%%

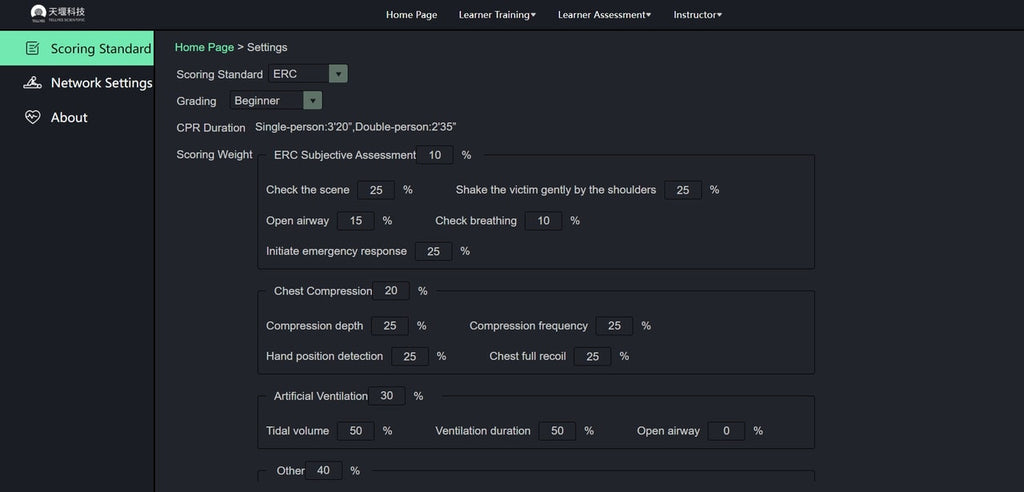This screenshot has width=1024, height=492.
Task: Go to Home Page in top navigation
Action: point(411,15)
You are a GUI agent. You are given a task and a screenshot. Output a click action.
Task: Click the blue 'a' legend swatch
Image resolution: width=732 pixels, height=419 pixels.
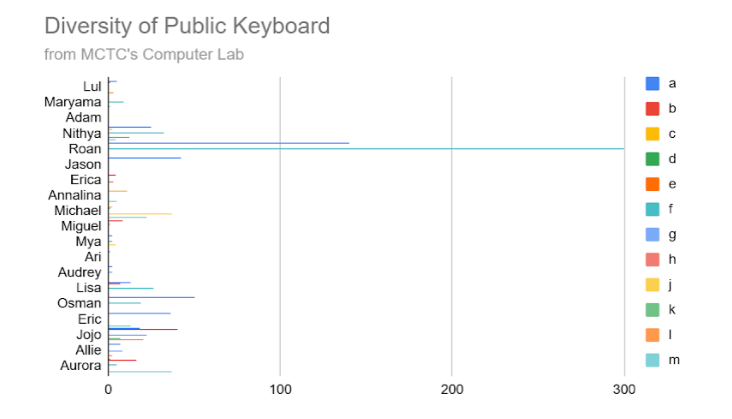coord(652,83)
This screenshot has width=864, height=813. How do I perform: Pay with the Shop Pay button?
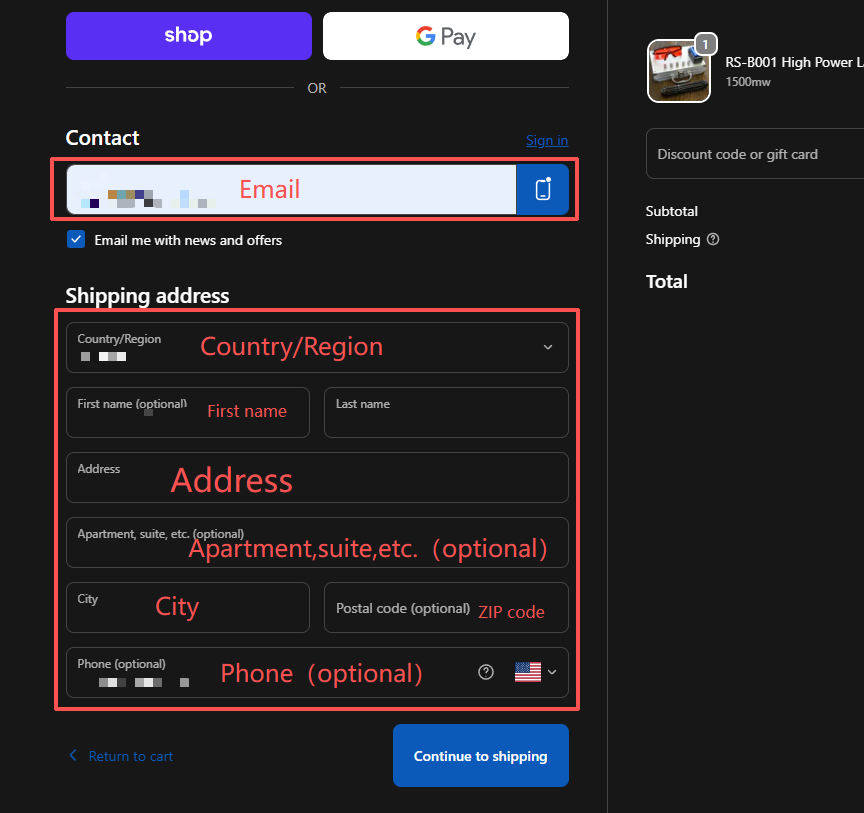pos(188,36)
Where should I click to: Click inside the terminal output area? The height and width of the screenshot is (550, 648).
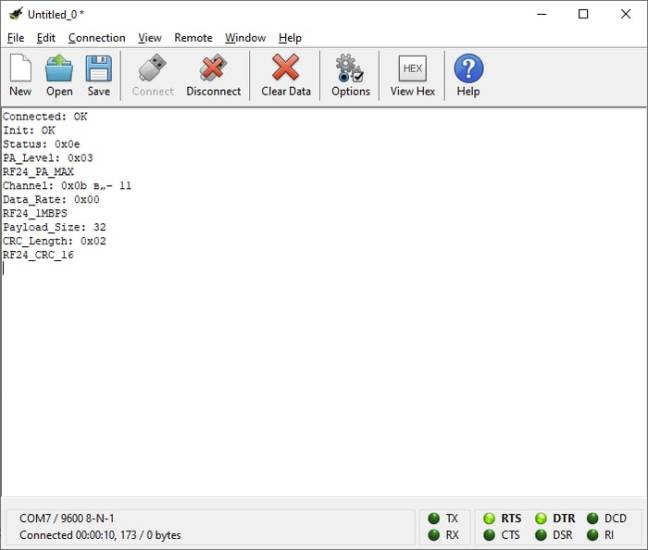coord(320,380)
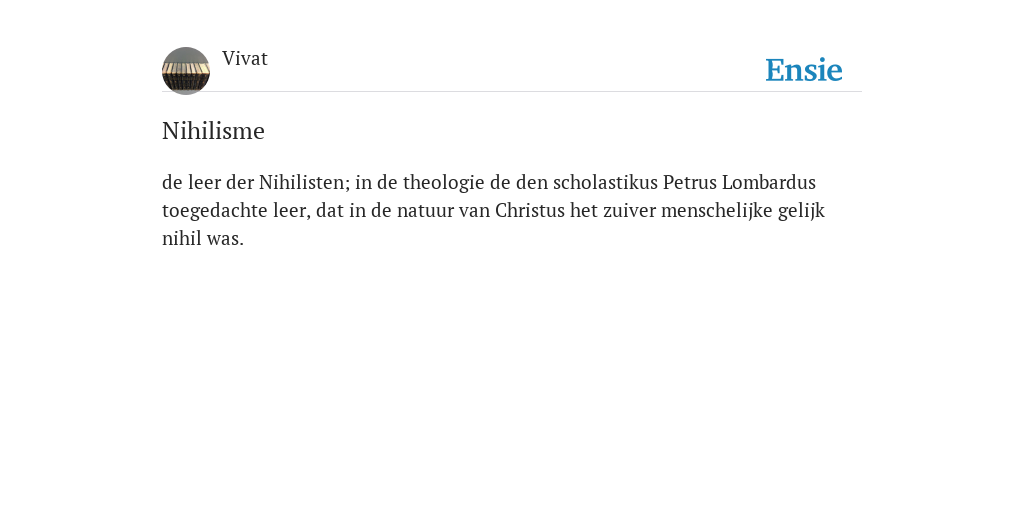Screen dimensions: 1024x512
Task: Click the blue Ensie logo
Action: (804, 70)
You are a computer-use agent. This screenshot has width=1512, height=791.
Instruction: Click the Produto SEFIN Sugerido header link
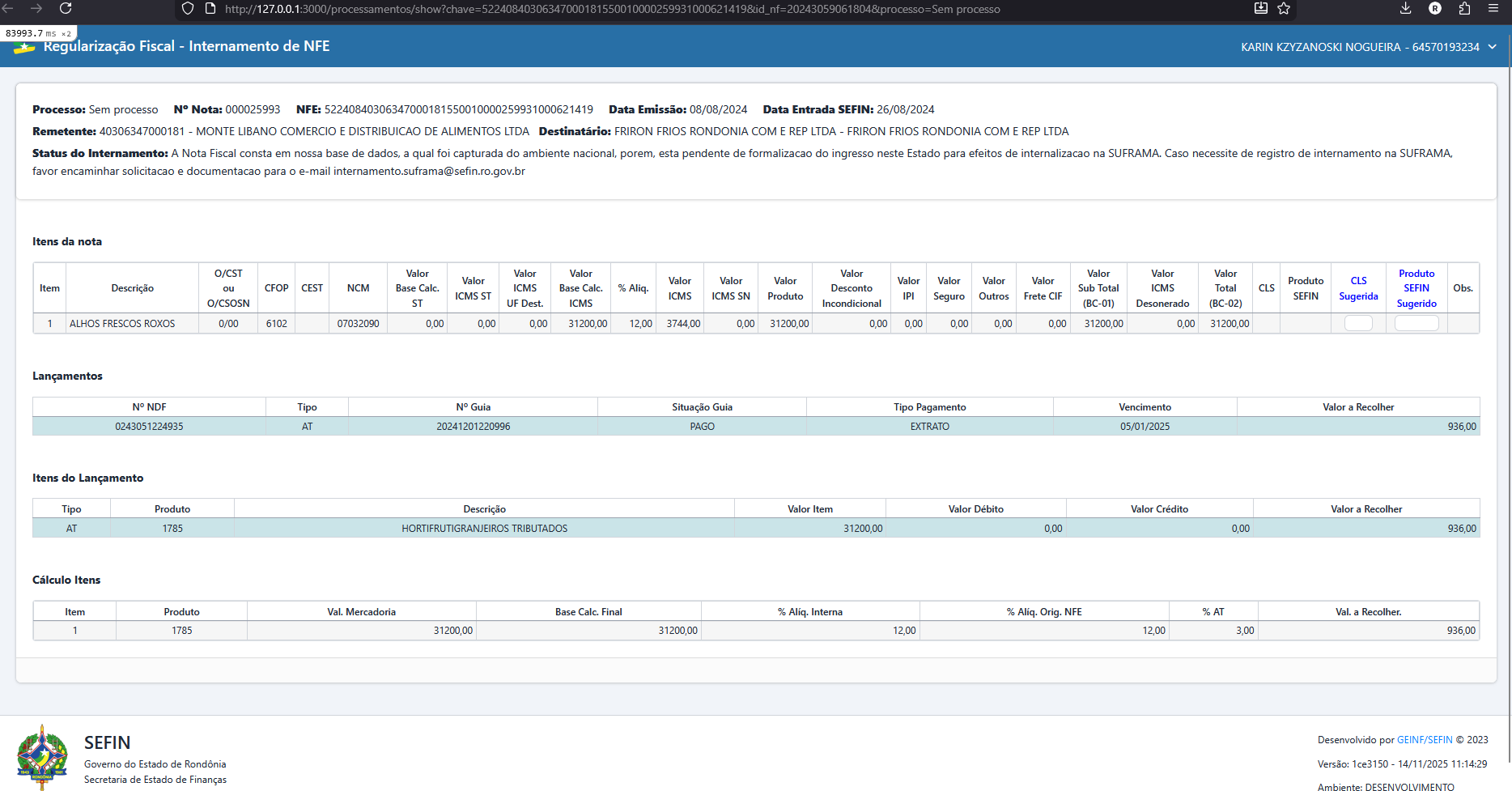click(1416, 288)
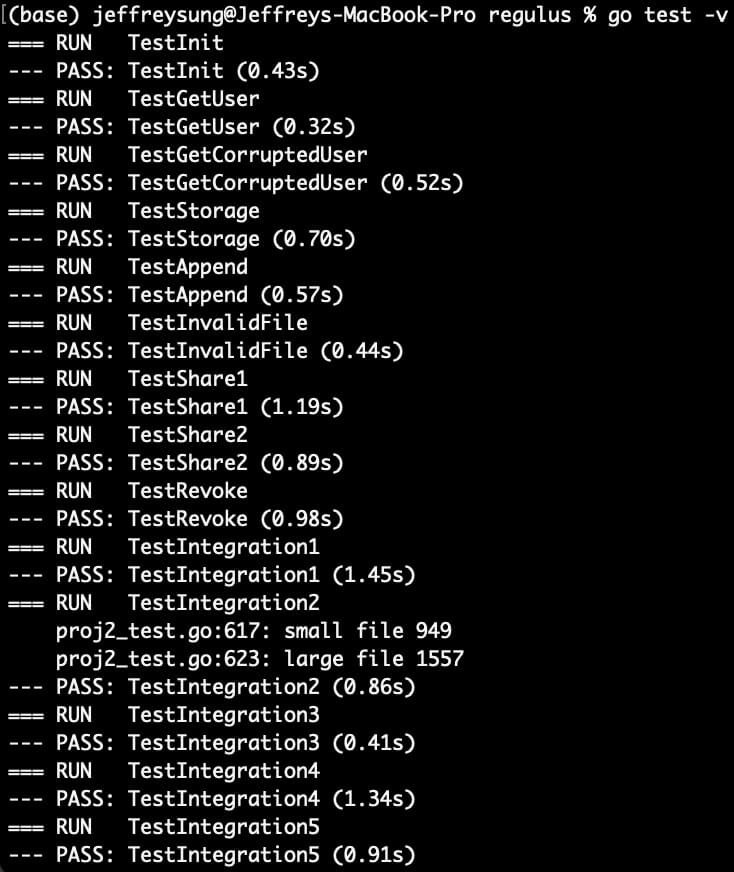Viewport: 734px width, 872px height.
Task: Select PASS: TestIntegration2 (0.86s) line
Action: click(x=212, y=687)
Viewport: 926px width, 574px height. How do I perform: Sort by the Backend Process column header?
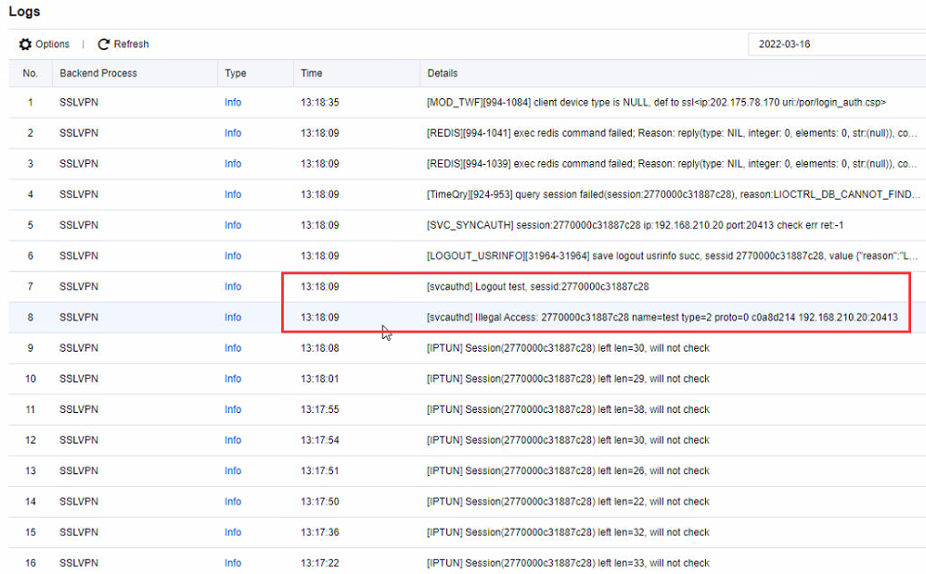click(x=98, y=73)
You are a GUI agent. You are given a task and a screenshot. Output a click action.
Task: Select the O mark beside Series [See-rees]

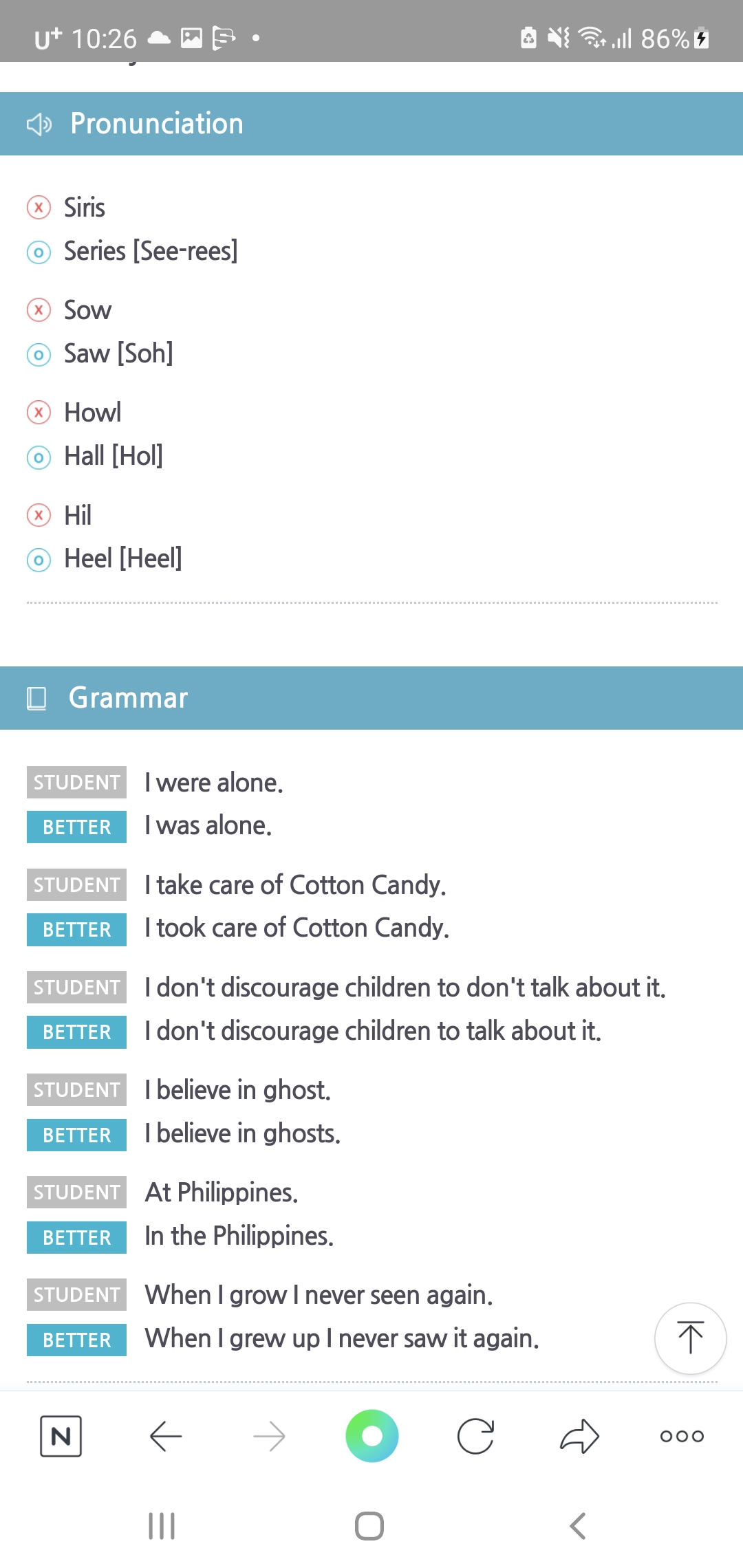pos(39,252)
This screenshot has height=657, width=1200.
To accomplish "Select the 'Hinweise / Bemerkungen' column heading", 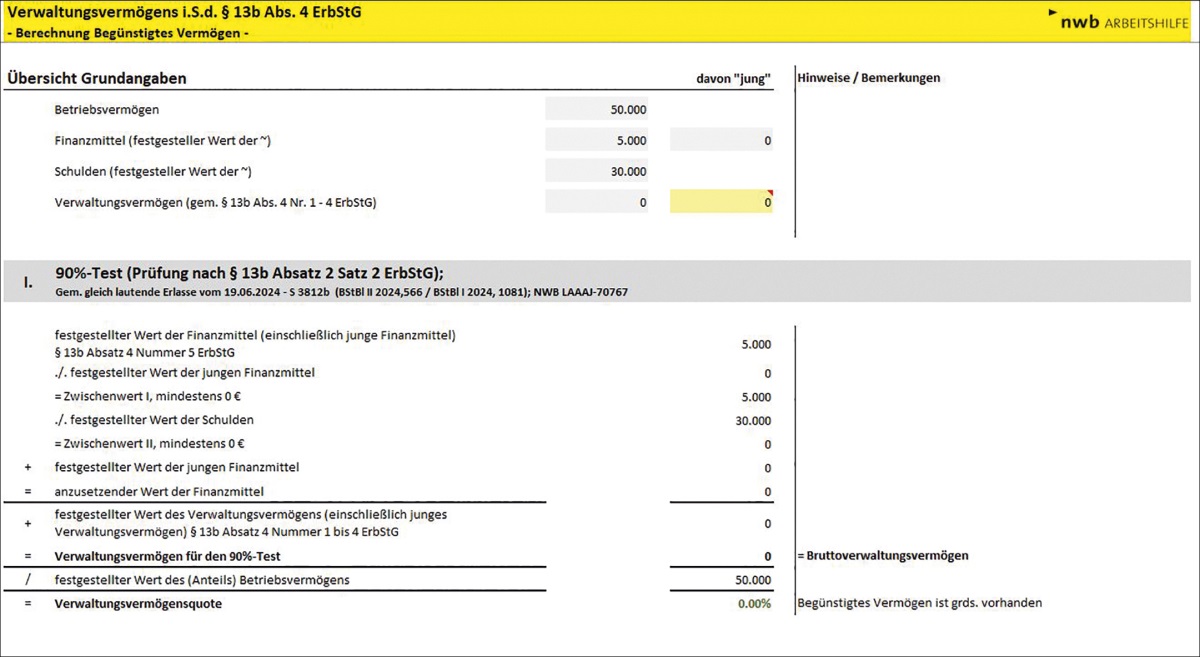I will click(868, 78).
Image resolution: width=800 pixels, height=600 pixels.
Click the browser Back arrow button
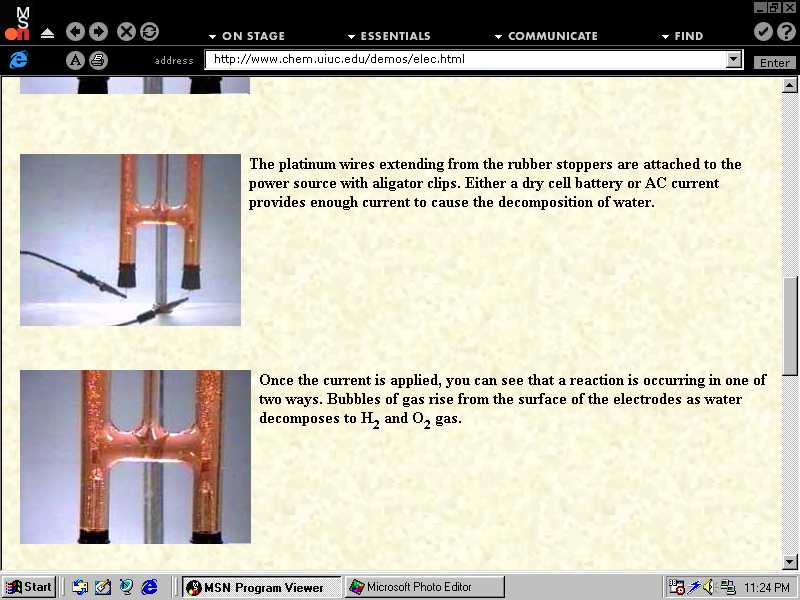[x=76, y=32]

%%

Copy word for word the lines above, starting at the line containing "Image resolution: width=732" and ending at the line containing "You are a computer-use", inclusive, with no pictures.

Image resolution: width=732 pixels, height=419 pixels.
coord(652,83)
This screenshot has width=864, height=813. How do I perform: Pay with the Shop Pay button?
pos(188,36)
Where should I click to: Click inside the terminal output area? The height and width of the screenshot is (550, 648).
coord(320,380)
Screen dimensions: 1024x512
Task: Click the blue Ensie logo
Action: (804, 70)
You are a computer-use agent. This screenshot has width=1512, height=791.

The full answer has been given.